The emergence of "fake news" and false dissemination of information can destabilize societies and trust in authorities. Therefore, an awareness of false dissemination of information and training in source criticism is required to make people less receptive to these messages.
Education in general - and specifically in source criticism - is increasingly important because people's primary source of news and information is based on the internet, not least on social media such as Facebook and Twitter. Therein lies the risk of being exposed to so-called disinformation campaigns, a potential problem for all democratic institutions. A well-known example is the election in the USA in 2016, where there are suspicions that Russian interests influenced voters' access to information.
All of this increases the risk of diminishing trust in democratic institutions and is an example of the destabilizing effect cyber threats can have on societies.
There is no legal framework for cyber weapons
Cyber threats are of course also an issue for the world's defense forces. There is no legal framework that regulates the use of cyber weapons, cyber warfare and the possibility of prosecuting those responsible for the damage cyber operations can cause.
Cyber weapons and cyber warfare involve attacks on digital infrastructure that have the power to knock out, for example, electricity networks or specific infrastructure. A known case is the computer virus Stuxnet, which was used to damage uranium enrichment centrifuges in Iran in 2006. The virus is suspected to have been created by the United States and Israel.
Here, the development - and above all the use - of cyber weapons must take into account the impact that the cyber domain can have on society. It is not just military infrastructure that is vulnerable, as previous cyberattacks have shown.
Digital vulnerability creates risks of a large-scale crisis. For example, in 2004, Estonia was hit by a large-scale cyber attack that resulted in digital banking, electricity and communications networks being down for over a week. Such an attack not only affects the ability of individuals to carry out everyday tasks such as paying bills, but also affects the ability of rescue services to act during a crisis.
Society must prepare
Given the opportunities and challenges we have presented so far, preventive measures are required that tackle the issue both high and low. A strong cyber defense in the military does not prevent the existence of vulnerabilities in other parts of society. Society must also prepare for digital vulnerabilities.
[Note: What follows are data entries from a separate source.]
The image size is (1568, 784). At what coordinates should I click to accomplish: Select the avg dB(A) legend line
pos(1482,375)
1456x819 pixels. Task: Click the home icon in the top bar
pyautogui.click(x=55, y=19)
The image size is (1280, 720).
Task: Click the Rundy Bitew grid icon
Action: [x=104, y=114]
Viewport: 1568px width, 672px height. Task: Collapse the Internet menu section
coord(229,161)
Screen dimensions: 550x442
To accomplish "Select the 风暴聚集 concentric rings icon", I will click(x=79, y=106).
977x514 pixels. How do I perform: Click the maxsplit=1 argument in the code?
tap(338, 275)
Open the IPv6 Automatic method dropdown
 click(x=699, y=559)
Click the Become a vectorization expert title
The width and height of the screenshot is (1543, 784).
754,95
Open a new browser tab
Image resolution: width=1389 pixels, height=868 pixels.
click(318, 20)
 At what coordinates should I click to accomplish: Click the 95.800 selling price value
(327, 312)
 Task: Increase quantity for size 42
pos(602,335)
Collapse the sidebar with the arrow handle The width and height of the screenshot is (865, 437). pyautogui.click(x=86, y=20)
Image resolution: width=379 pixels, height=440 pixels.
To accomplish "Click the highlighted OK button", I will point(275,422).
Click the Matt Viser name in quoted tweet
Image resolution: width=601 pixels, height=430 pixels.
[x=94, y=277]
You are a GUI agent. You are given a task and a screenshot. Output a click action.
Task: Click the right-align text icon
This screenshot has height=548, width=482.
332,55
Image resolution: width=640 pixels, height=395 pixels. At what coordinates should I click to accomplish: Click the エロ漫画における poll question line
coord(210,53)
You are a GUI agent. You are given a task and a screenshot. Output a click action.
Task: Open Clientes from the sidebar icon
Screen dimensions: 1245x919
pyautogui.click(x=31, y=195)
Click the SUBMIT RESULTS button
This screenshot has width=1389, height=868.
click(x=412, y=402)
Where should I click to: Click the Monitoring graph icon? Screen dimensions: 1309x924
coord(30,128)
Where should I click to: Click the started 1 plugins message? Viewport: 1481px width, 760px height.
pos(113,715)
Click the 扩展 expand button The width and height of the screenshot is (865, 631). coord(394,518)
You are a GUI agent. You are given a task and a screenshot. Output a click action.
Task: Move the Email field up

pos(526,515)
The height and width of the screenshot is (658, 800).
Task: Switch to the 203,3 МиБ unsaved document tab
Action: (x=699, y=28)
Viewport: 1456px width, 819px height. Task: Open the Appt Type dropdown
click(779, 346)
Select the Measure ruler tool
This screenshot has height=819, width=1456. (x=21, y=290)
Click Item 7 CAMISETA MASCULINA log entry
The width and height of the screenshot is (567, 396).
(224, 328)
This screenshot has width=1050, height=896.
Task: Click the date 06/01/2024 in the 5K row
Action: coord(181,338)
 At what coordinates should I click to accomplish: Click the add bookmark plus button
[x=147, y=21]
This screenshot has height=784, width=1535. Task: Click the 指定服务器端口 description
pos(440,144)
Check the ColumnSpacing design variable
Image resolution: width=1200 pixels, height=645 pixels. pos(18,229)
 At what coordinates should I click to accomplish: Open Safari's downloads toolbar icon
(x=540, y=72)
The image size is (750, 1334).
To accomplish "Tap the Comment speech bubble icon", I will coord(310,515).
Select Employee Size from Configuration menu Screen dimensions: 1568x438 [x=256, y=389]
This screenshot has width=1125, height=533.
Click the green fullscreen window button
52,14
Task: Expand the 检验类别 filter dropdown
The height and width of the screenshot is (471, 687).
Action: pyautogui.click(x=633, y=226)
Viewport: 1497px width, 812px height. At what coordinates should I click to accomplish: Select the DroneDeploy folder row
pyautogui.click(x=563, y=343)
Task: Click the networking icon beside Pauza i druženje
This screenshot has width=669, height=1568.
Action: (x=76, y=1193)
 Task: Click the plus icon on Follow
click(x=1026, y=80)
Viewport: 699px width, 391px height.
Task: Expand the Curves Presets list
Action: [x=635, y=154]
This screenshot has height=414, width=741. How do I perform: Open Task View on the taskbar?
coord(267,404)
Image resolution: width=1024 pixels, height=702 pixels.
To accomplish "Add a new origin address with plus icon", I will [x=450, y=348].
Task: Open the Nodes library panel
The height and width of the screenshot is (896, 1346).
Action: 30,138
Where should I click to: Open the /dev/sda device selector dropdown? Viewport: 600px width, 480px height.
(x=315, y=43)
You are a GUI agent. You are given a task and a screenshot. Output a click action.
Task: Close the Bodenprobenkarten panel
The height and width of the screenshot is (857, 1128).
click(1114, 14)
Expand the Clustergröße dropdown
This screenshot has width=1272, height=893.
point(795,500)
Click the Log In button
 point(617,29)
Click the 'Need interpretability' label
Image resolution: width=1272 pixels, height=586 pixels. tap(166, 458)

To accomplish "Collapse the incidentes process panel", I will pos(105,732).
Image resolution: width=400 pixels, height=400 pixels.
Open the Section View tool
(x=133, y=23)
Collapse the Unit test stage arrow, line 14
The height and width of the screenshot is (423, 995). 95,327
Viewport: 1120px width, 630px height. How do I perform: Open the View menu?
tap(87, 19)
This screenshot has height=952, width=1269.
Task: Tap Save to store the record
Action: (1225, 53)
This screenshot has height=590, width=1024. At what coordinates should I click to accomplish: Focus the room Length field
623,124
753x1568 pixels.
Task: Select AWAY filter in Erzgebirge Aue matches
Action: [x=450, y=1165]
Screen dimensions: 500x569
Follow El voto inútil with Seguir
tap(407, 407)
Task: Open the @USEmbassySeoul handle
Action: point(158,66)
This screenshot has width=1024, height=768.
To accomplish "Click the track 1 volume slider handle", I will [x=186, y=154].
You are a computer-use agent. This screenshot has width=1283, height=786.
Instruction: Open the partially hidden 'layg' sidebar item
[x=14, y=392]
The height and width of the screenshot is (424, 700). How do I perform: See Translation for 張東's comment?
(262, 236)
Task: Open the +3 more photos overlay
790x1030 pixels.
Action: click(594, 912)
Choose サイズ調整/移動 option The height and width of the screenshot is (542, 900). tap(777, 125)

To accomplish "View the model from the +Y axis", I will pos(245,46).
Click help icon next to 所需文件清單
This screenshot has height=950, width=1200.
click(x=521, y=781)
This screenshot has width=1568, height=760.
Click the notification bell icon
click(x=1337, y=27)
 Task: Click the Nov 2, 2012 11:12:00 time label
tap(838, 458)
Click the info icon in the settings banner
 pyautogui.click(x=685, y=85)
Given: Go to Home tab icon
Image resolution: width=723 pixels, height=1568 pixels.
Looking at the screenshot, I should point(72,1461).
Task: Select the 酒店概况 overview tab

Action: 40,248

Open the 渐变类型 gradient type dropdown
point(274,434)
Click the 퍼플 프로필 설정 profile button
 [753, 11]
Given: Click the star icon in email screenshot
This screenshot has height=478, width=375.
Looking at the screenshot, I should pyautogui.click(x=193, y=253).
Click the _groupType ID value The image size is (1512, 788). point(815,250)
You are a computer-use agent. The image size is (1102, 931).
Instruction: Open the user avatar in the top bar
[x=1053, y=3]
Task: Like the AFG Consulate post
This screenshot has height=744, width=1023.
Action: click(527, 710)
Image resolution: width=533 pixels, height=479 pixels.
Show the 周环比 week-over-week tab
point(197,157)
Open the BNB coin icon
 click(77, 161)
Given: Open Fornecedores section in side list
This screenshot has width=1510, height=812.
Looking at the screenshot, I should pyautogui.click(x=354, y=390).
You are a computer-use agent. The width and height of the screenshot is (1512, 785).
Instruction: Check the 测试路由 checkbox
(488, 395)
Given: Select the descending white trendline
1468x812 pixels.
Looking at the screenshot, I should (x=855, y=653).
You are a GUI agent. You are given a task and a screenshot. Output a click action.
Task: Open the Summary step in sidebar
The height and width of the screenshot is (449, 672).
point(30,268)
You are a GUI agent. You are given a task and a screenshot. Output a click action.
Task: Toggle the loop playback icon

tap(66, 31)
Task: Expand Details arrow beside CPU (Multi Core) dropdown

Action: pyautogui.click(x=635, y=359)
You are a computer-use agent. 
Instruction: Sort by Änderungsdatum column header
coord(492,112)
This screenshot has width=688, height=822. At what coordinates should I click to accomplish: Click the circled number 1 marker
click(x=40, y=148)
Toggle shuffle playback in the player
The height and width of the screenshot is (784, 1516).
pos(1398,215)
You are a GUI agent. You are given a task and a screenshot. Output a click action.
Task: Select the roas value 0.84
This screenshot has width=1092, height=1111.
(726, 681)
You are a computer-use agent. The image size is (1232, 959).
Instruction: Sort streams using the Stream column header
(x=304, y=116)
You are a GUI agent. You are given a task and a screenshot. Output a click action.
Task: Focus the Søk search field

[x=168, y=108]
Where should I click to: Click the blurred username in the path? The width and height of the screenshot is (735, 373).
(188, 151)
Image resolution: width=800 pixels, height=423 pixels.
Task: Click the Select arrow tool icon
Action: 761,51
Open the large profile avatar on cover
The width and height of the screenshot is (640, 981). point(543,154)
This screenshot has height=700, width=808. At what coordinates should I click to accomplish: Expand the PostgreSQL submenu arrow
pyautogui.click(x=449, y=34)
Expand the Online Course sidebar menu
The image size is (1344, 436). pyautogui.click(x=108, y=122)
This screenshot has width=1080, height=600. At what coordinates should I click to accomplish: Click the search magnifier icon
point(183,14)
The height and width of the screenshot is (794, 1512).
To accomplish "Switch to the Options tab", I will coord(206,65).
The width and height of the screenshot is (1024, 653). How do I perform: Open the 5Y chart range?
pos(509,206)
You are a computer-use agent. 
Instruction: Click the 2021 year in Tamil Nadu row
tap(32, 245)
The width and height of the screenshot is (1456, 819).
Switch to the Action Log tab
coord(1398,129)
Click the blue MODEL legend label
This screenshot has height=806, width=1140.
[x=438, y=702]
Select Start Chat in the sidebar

We want to see infrastructural measures that limit built-in vulnerabilities. For example, there may be frequent penetration tests to find weaknesses, education about increased source criticism and so-called cyber hygiene. Everyday routines such as the processing of foreign emails, the use of foreign USB sticks and the habit of frequently changing passwords should be taken seriously.
Long-term and sustainable development in cyber issues cannot be dominated by defense logic. Civil society must be consistently included in order to tackle the issue from a perspective that affects society at large - and which also affirms personal integrity in addition to state interests. This is because today's societies are more dependent than ever on digital infrastructure.